Signal Hill resident Dolly Langan was picking up her mail when she encountered such an unknown object. “One day, it was on my property,” she said. “It looks like a lantern on a silver pole.” Except the pole was knocked down and the plastic lantern-esque object was on the ground.
Curious what it was for, and who put it on her property, Langan conducted further investigations. “Well, I know they have them to find out if there are any bad bugs in the area,” she said. After phone calls to the various Los Angeles, Long Beach and Signal Hill government agencies, Langan was not able to gather any more information. So she called Signal Tribune publisher Neena Strichart.
After taking photographic evidence of the unknown device on Langan’s property, Strichart realized that its purpose is to capture and hold insects– a sticker on the green container specifies that it is specifically aimed at gathering Japanese beetles. Furthermore, Strichart found another bug-collection box, of a different variety, hanging on a tree near the newsroom, but that box is triangular with writing that identifies it as government property. The box reads: “for information contact your county or state or federal plant protection program’s office.” The Signal Tribune was unsuccessful in gaining more information, after contacting representatives from all three levels of government.
According to a study conducted by the University of Kentucky (UK) called, “Japanese Beetles in the Urban Landscape,” the insect is not a threat in Japan where its population is mediated by natural predators. However, in the U.S., the beetle has no natural predator and causes immense damage by skeletizing the plants on which it feeds. Japanese beetles typically feed in groups and prefer the green tissue between a leaf’s veins. Their feeding patterns leave behind the skeletal structure of whichever plant they are eating, which could be any of about 300 plant species.

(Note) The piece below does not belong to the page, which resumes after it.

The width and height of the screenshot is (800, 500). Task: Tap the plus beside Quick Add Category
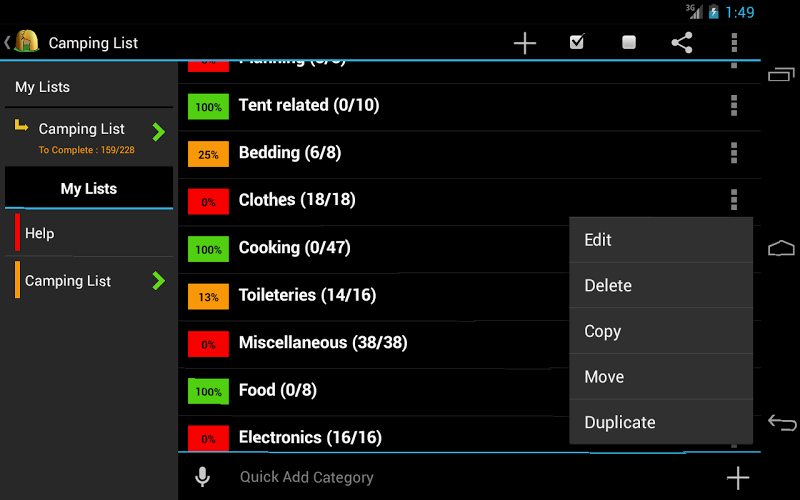pos(738,478)
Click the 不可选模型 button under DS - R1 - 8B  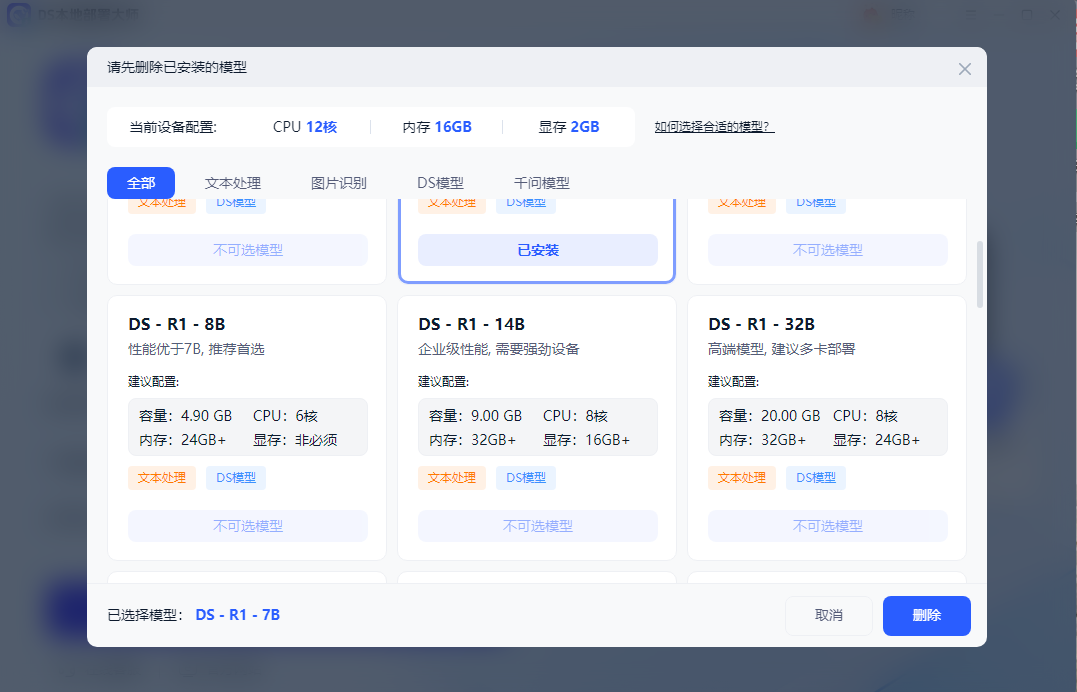click(x=247, y=526)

Two types of bait are typically used to attract the half-inch-long beetles. Some traps imitate the scent of virgin female beetles, which only attracts male beetles. The second type employs a food scent that attracts both sexes. The UK study reports that the combination of ingredients “is such a powerful attractant that traps can draw in thousands of beetles a day.” It is not known what type of trap is used on Langan’s property or, for that matter, who is placing them in other locations around town.
Kathy Alford, owner of Alford’s English Gardens, a local landscaping business, said the bug catchers are probably there to monitor and control certain species of insects that could potentially be destructive if their numbers are left unmonitored or uncontrolled. Alford, who wrote a thesis on the glassy-winged sharpshooter (which had been destroying grape vines in northern California), said that the program is probably state run but implemented county by county.
She added that recent efforts to control harmful insect populations do not use spraying tactics, which could devastate a species. “They’re doing monitoring,” Alford said. “It’s not about spraying– it’s about monitoring and controlling.” In the past, people have felt free to use any pesticide there is. According to Alford, a different philosophy of bug control is emerging. “It is kind of like the Rodney King thing. Can’t we all just get along?”